• Directive:
Retype the material word for word, starting with the line that contains "Viewport: 1024px width, 455px" and continuing through the end of the material. Leave out the pictures.

• Provided material:
====================

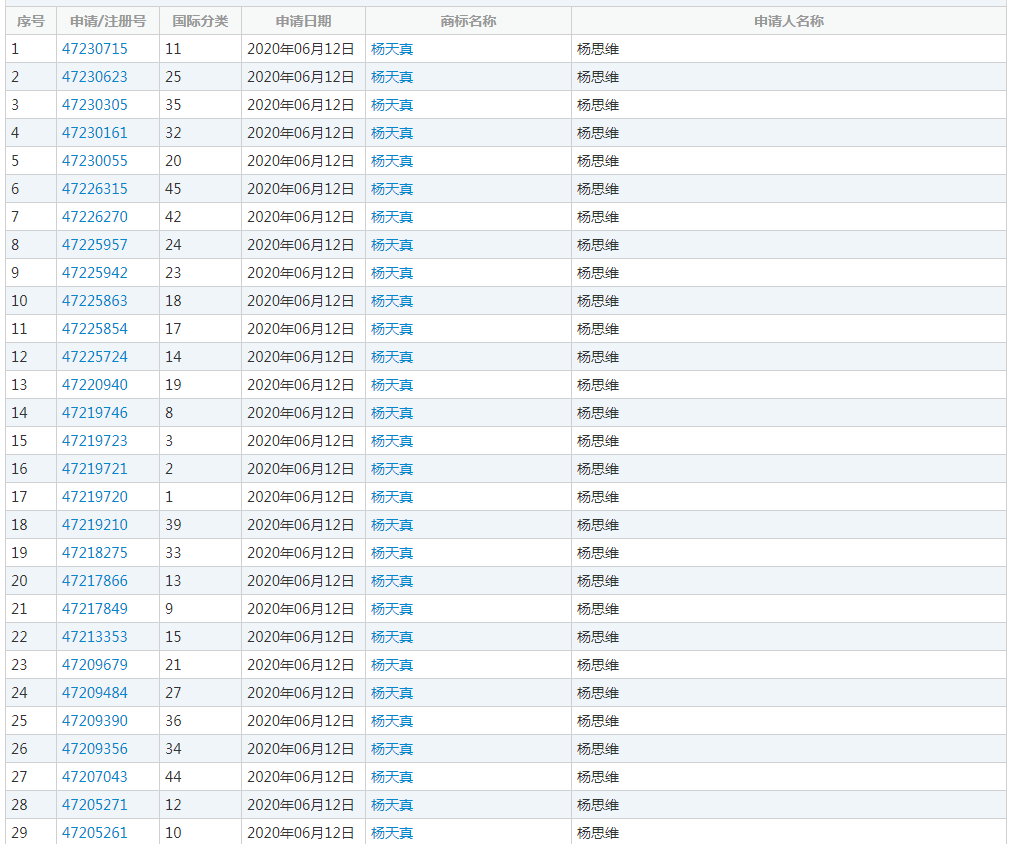
Task: Select application number 47209390 link
Action: point(95,721)
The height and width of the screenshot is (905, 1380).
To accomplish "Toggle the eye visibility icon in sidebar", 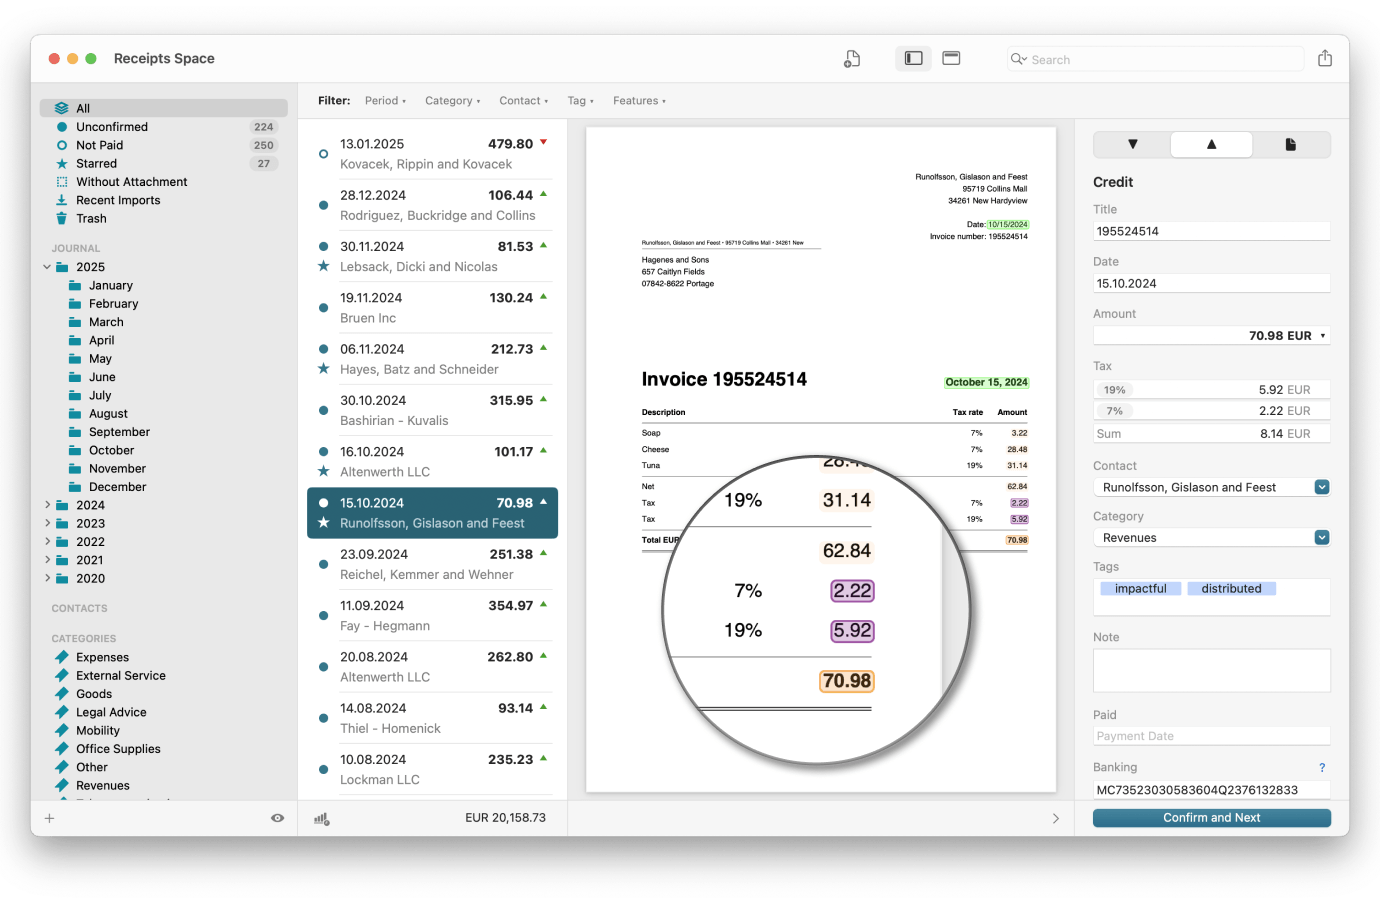I will coord(277,818).
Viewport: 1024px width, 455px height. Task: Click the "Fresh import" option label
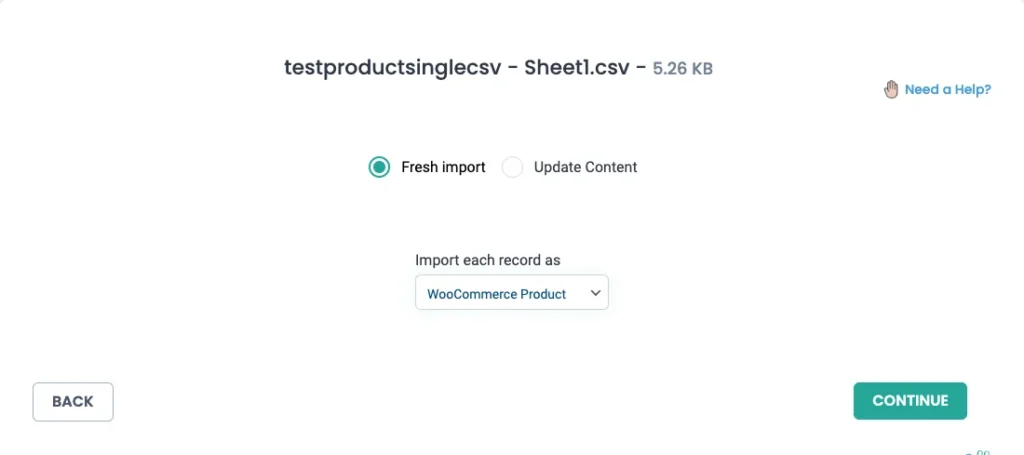coord(443,167)
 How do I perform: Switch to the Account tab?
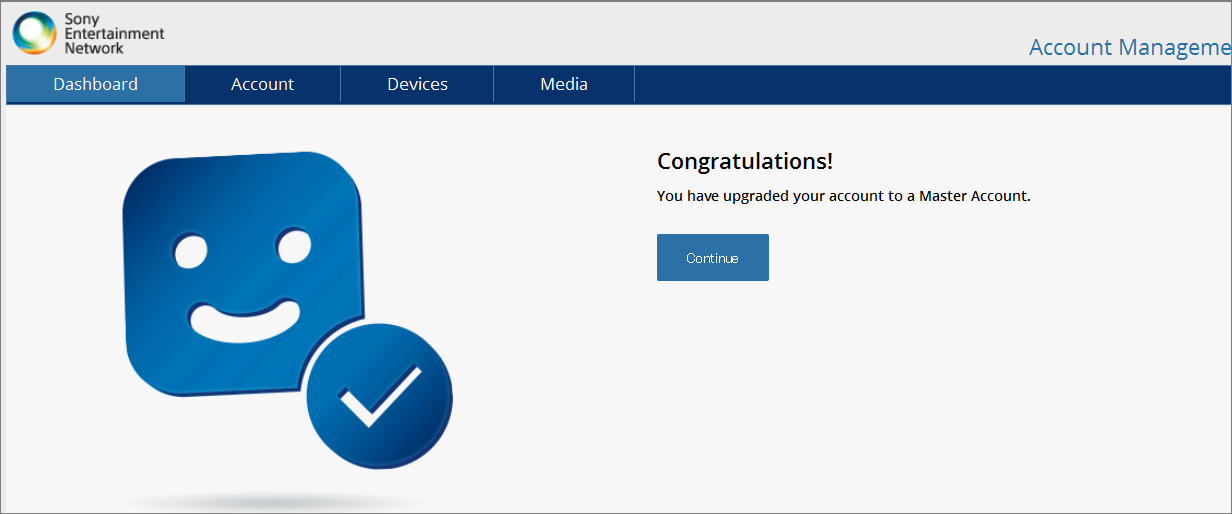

====================

• Result:
Viewport: 1024px width, 455px height. Task: Click the "Fresh import" option label
coord(443,167)
 How do I perform: Switch to the Account tab?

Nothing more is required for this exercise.